In pictures: Georgia's forgotten people
- 19 September 2016
- Magazine
Twenty-five years after the fall of the USSR, many people struggling to find a home and a job in the former Soviet republic of Georgia have made their home in abandoned buildings.
Some are refugees from Abkhazia, a Georgian region which fought a war of secession in 1992-93. A quarter of a million people were internally displaced in the conflict. Others became homeless after simply falling on hard times.
Approximately 400 are living in harsh conditions in an abandoned Soviet-era military hospital in the capital, Tbilisi. Photographer Jacob Borden captured what life is like for these people living on the margins of society.

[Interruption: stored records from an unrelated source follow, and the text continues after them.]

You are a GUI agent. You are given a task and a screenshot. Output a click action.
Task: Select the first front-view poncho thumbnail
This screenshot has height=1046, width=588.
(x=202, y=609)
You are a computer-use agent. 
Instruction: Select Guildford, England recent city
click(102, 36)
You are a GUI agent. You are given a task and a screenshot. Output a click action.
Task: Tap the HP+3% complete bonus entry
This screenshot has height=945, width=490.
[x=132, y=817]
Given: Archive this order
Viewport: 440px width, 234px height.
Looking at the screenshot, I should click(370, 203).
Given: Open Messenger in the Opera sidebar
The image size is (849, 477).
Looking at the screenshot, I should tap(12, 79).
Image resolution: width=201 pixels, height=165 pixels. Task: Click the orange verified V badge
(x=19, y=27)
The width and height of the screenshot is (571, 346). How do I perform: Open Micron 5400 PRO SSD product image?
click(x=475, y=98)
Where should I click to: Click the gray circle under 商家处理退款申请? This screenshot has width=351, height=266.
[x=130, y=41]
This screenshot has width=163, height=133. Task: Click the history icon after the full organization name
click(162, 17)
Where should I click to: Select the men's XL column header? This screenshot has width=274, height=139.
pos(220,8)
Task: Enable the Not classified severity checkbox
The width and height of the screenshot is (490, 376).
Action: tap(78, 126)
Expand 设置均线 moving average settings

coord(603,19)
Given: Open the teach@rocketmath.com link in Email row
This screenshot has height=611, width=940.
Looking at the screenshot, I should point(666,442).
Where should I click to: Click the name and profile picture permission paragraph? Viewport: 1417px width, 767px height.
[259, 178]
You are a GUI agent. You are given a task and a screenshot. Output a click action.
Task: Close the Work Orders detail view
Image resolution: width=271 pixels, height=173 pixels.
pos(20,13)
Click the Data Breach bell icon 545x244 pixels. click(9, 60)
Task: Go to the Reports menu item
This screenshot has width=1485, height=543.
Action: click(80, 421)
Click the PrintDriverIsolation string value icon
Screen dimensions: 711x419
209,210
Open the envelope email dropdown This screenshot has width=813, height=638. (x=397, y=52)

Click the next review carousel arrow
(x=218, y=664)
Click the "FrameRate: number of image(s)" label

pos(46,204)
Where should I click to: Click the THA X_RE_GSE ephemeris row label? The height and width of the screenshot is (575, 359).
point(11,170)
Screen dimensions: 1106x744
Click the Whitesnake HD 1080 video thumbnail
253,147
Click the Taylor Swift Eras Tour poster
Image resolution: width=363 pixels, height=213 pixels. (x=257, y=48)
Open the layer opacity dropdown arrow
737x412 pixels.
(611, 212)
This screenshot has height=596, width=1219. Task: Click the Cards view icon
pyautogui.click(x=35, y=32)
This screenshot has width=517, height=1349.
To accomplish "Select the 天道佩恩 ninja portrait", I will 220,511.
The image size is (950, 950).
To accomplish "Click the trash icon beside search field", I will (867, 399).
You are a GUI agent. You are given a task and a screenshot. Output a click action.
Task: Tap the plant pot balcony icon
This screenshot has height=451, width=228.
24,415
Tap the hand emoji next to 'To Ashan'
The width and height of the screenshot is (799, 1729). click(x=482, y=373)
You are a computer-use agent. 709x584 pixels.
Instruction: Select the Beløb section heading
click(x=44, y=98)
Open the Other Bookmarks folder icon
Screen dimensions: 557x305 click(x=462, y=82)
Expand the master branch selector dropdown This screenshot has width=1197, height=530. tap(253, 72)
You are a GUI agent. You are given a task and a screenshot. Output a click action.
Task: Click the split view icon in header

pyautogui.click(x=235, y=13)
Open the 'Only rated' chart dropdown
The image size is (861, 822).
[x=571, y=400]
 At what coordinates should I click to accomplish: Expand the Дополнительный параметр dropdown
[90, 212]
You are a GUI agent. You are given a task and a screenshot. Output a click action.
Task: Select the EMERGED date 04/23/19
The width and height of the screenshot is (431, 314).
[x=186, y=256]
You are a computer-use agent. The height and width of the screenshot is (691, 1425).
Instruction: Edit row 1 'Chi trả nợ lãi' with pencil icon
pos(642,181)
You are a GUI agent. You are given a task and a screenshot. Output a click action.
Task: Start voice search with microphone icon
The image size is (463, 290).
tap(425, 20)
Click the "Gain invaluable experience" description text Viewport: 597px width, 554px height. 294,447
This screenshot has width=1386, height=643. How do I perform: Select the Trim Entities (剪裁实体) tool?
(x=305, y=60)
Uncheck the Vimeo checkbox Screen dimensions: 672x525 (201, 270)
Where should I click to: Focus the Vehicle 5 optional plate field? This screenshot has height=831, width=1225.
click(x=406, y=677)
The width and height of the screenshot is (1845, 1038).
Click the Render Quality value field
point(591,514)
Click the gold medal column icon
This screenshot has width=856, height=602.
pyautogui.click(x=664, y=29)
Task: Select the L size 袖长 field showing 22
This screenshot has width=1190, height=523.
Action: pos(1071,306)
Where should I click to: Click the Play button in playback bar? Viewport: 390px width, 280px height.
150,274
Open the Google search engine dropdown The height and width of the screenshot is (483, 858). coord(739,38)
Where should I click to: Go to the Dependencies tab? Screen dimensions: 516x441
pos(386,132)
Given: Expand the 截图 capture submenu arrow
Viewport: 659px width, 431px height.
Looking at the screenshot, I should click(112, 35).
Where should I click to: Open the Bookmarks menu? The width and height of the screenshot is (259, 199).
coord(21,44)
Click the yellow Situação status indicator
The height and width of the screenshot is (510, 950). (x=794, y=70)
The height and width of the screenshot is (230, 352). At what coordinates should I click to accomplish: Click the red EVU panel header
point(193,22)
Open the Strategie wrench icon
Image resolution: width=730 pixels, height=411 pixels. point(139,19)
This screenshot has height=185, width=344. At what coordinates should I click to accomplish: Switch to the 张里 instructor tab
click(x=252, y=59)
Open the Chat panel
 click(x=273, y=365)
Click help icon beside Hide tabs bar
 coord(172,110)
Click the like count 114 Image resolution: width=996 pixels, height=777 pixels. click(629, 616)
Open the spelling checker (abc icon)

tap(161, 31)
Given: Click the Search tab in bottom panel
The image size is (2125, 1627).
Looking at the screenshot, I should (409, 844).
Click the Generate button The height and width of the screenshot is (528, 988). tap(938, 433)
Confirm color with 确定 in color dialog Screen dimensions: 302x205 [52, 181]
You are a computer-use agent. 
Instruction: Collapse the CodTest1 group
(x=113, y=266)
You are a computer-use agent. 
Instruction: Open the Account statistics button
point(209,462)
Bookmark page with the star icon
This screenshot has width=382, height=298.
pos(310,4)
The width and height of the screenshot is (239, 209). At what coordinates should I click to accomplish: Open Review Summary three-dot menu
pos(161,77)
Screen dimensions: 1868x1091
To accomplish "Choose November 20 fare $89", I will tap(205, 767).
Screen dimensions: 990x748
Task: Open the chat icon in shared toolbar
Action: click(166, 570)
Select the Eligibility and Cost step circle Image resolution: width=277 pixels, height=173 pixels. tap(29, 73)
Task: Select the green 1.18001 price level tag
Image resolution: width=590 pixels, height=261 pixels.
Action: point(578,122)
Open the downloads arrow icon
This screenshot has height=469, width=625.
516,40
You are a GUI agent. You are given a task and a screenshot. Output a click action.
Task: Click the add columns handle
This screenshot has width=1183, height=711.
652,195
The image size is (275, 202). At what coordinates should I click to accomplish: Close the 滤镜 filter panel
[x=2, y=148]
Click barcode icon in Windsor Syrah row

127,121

Maia Daiauri, aged 45, works to turn one of the rooms in the former hospital into a liveable space. All of the occupied rooms have windows, and almost all of the residents have a small gas canister and burner to cook on. Most rooms have small wood-burning stoves, used as heaters in the winter. Those who do not have access to heating or plumbing share with their neighbours. There is a strong sense of community. As one resident says: "We don't have much, all we have is each other."
The derelict hospital is unsafe, and utilities such as electricity are diverted through a patchwork of wires and pipes, while raw sewage often trickles down walls because of broken plumbing. In 2015, a young boy died in a fire caused by faulty wiring.
About 80 children live in the building and the majority are under six years old, like Nikoloz Beriashuili, aged two, who sleeps in the same room as his mother, father and sister. Some of the children who live in the building skip school, saying they do not find it useful. Older children who have also dropped out of school often take care of their younger siblings.
Most of the residents rely on state benefits. They prefer to spend the 300 Lari (£97.99) they receive each month on food, rather than use it to rent poor-quality housing, and they avoid taking official jobs for fear of losing this cash lifeline.
A Soviet-era car sits in a parking lot outside the building. Some older residents remember the communist era with nostalgia, as they say they had homes, jobs and stability then. Most are embittered and feel they have been left behind by Georgia's shift to a market economy.
Matiko Pirtskhulava, aged 46, stands in her two-room unit. She lives alone while her two teenage children attend a seminary. In the building there are many women who live by themselves or with children, some have been widowed and subsequently left homeless.
The residents do their best to improve the building and make the rooms they live in comfortable. Wallpaper and flooring scavenged from the neighbourhood are used to transform the concrete rooms into a home. A large conch shell provides shelter for a solitary minnow in the fish tank of one bedroom.
There are approximately 150 families living in the building. Marium Gabisonia, aged seven, shares a room with her sister and plays childhood games like tag in the corridors of the former hospital.
Ia Ochiauri, 42, a mother of two, lives with her husband and his brother, doing odd jobs to get by.
Matiko Pirtskhulava, aged 46, says: "I do not feel like I am a part of [Georgian] society." Many residents feel they have been overlooked by modern society, and watch while the echoes of Georgia's past crumble before their eyes.